Labor pains started on Friday, the day after the orientation ended. How considerate of our new baby to accommodate my teaching schedule, as if sensing the tension we were enduring. We drove the 100-miles to the hospital, and I walked the halls with Cass as she prepared to deliver. In those days, a few forward-looking doctors believed that walking was far better preparation for delivering a baby than bedrest. At the last moment, as she waddled into the delivery room, she turned and looked back at me suddenly, as if we had overlooked something important.

“Jeff! What if it’s not a boy?” she asked, eyes wide.

All this time, we had assumed by the shape of her belly and from family prognosticators that we would have a boy to complement our Jenn.

“Uhhh, I don’t know!” was my usual dumbfounded reply.

“What about Jessica?” she managed to shout as her doctor scooped her up onto the delivery bed.

“Sounds good to me!” was all I could manage before doc screamed at the head nurse.

“Get him out of here! I have a baby to deliver!”

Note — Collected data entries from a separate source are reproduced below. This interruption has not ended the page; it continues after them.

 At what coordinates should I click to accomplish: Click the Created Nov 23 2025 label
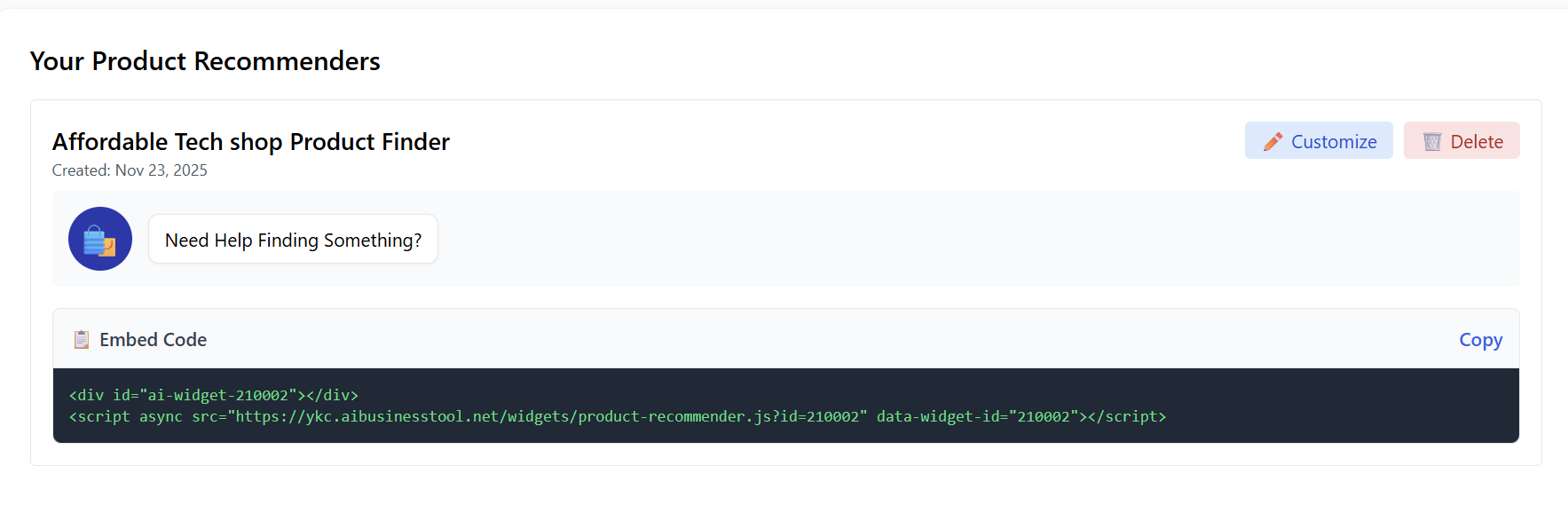tap(129, 170)
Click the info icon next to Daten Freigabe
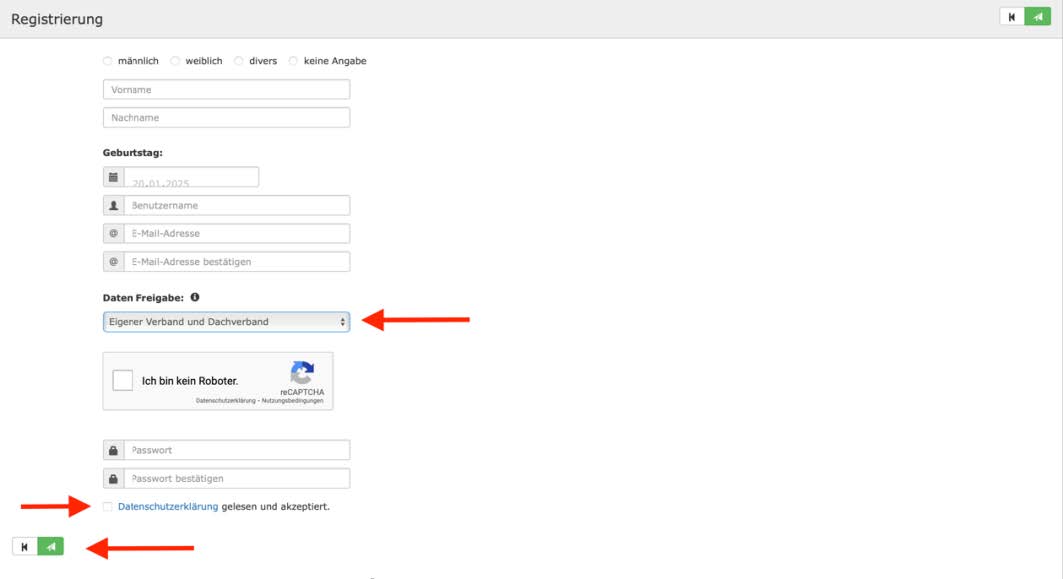The height and width of the screenshot is (579, 1063). (195, 297)
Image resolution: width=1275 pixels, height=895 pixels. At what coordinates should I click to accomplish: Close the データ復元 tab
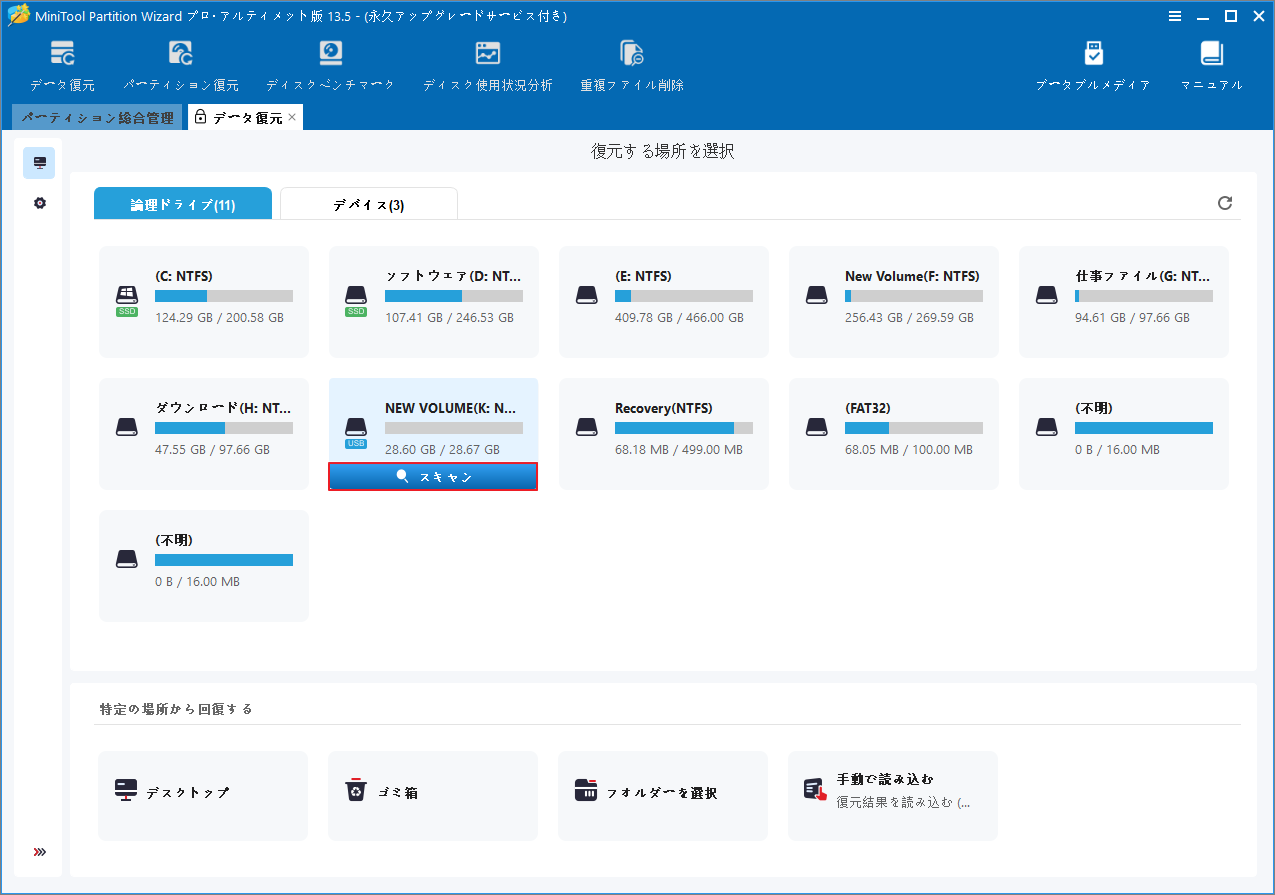pyautogui.click(x=291, y=117)
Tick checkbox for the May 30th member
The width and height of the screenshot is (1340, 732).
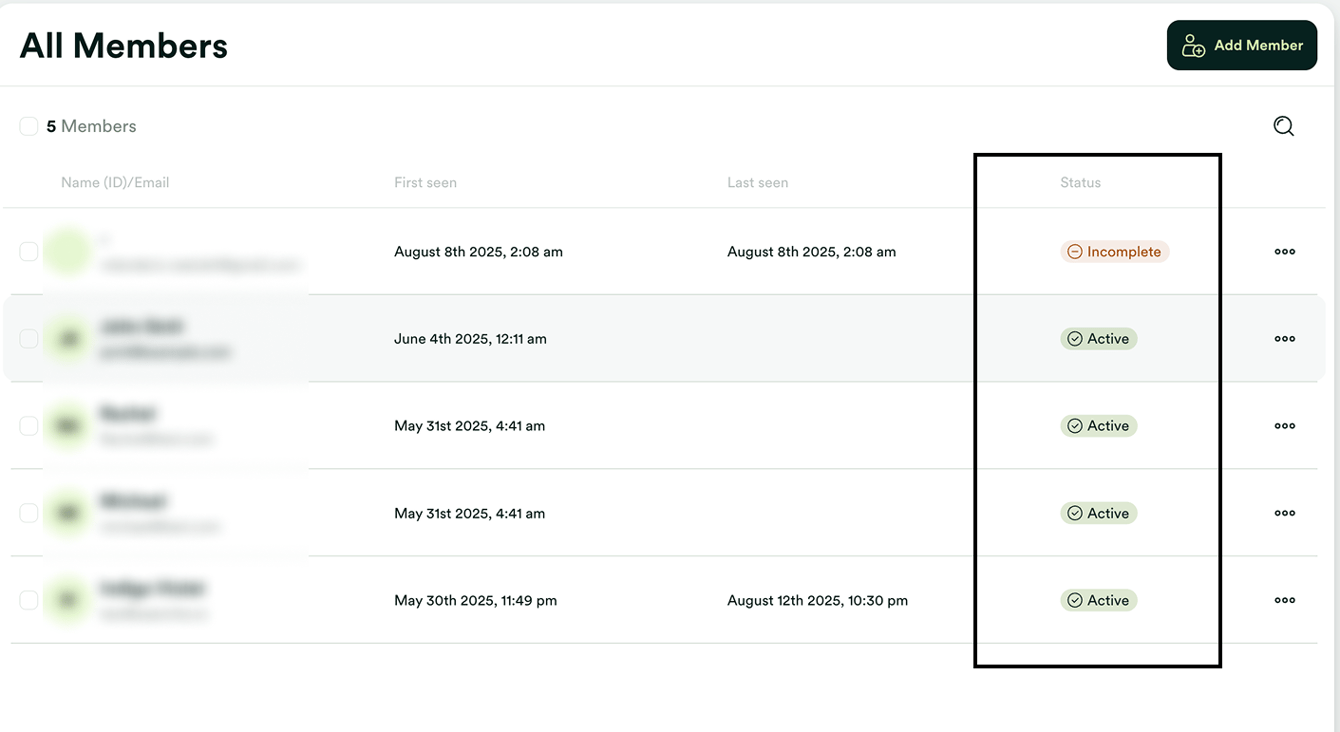[29, 601]
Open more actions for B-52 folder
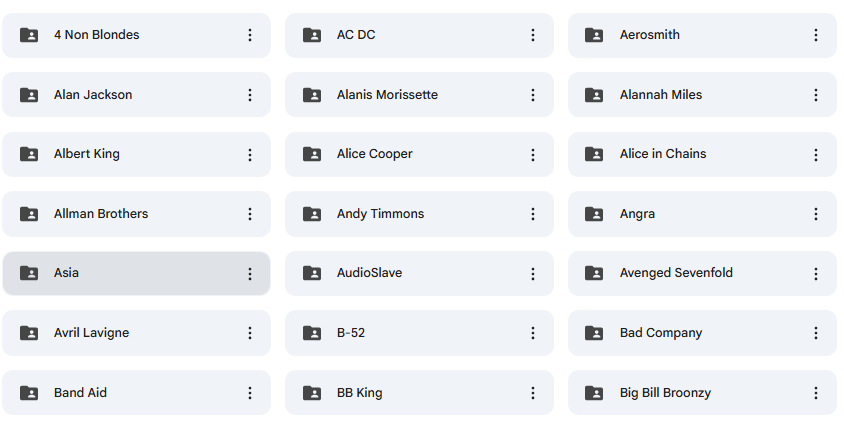Image resolution: width=844 pixels, height=421 pixels. click(532, 333)
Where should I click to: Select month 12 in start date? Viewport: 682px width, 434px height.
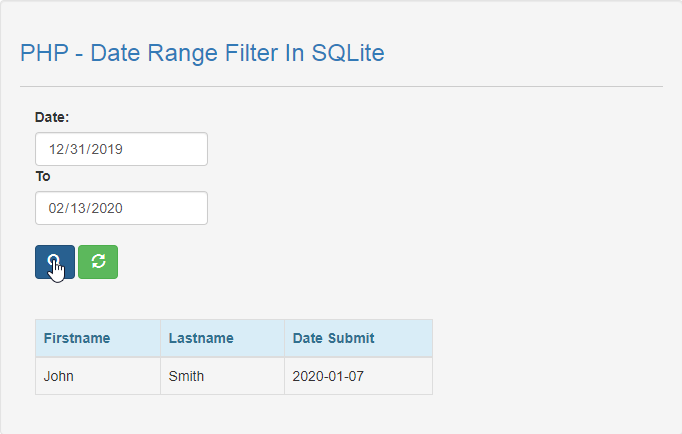pos(57,149)
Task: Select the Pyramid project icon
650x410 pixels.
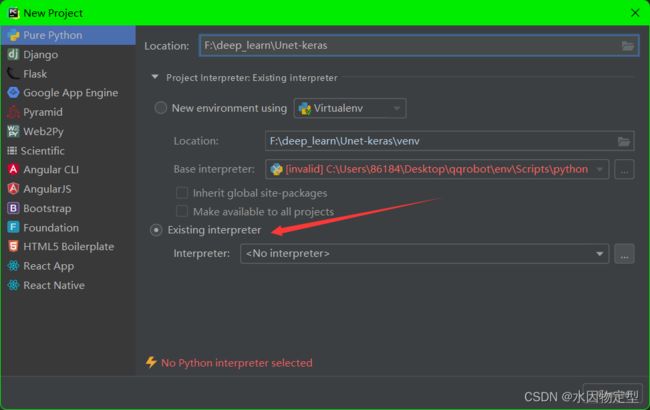Action: click(13, 112)
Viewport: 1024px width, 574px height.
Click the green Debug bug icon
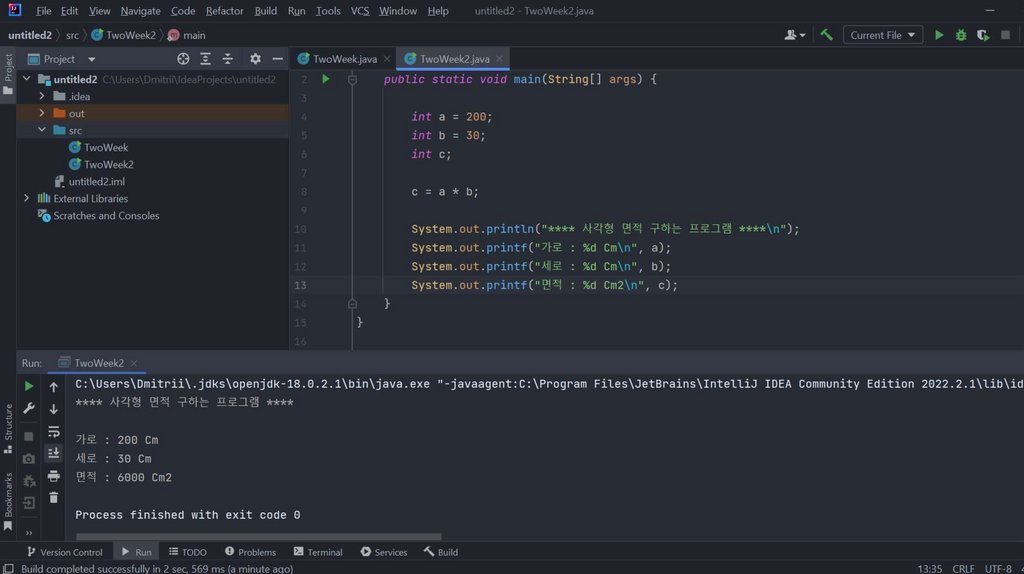pyautogui.click(x=961, y=35)
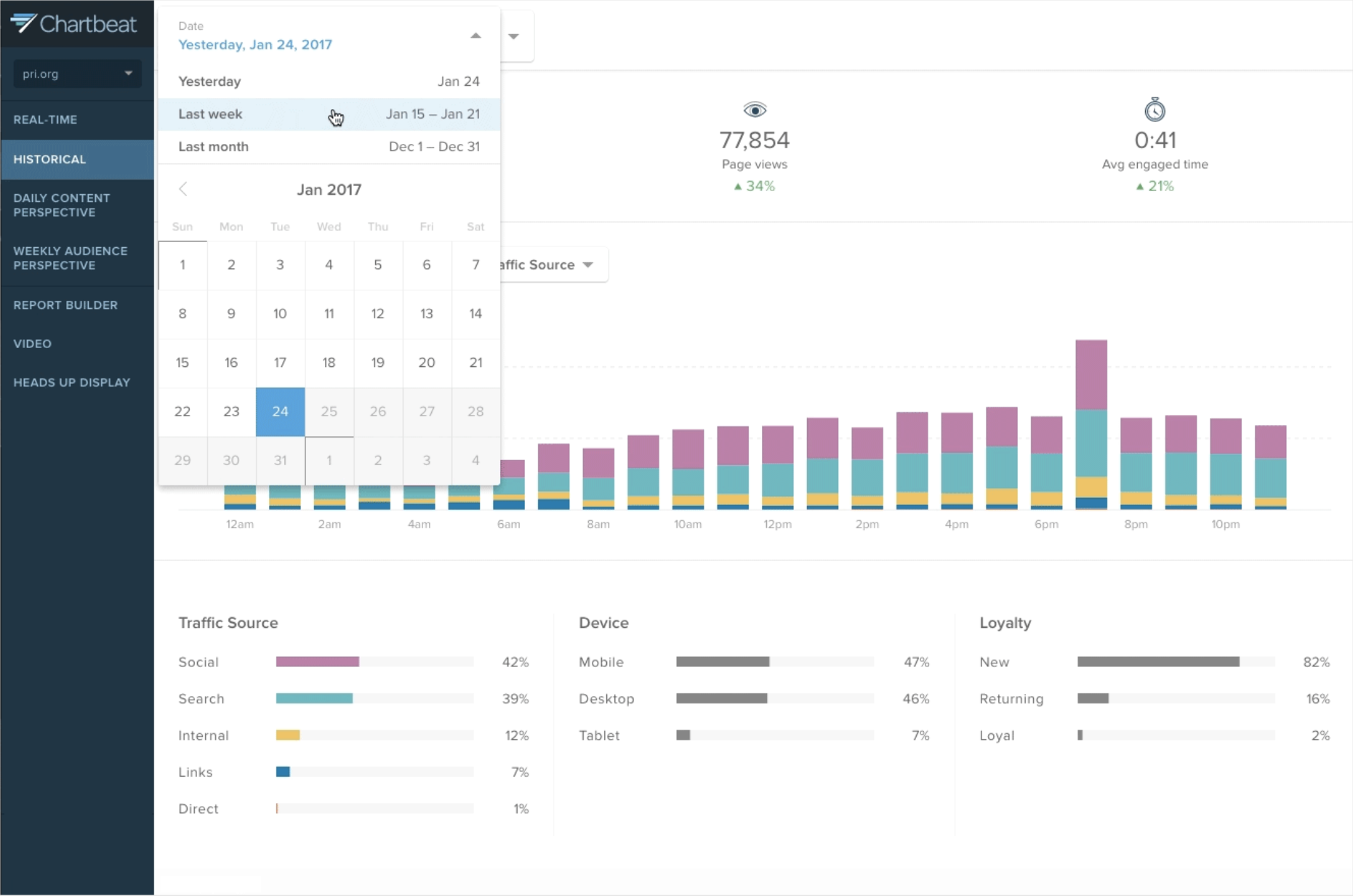This screenshot has width=1353, height=896.
Task: Open the Video section
Action: coord(33,344)
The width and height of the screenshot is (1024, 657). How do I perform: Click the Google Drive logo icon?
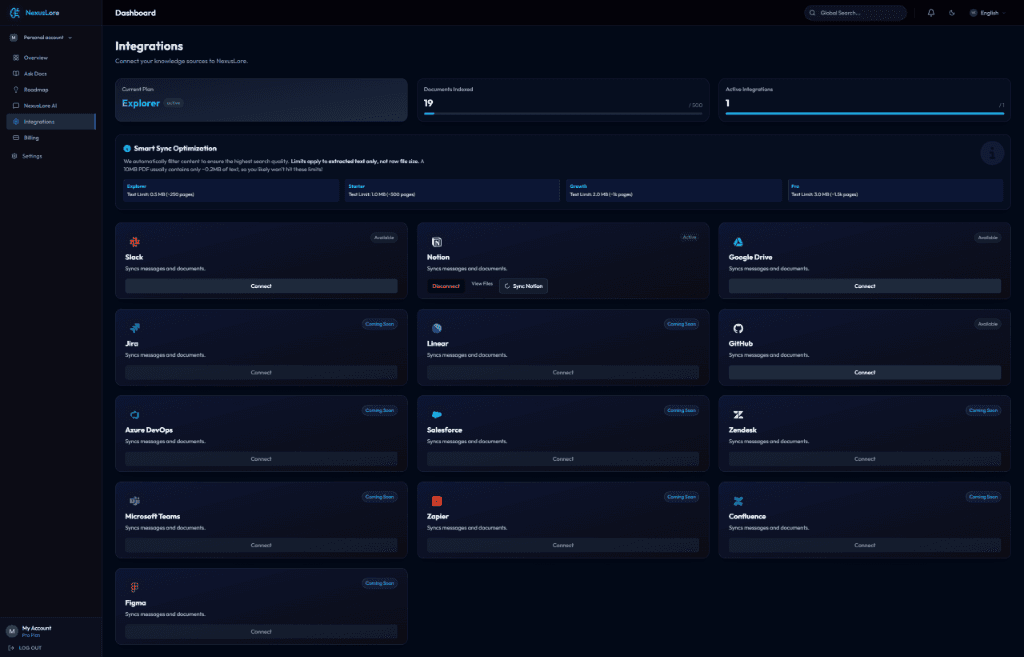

Jessica quite literally fell into the warm hands of the world. Tuesday, I drove the 100-miles back to school for my first full day and evening of classes, returning to the hospital the next morning to gather my now family of four for the drive to our new home. Believe it or not, I got my first dose of administrative grief for missing that second school day, praying this was not an omen of things to come. (It was.) We four settled into our new life together, Jenn soon insisting on being the designated ice-cream-giver to her young sister. What a sight! They’ve been best friends ever since.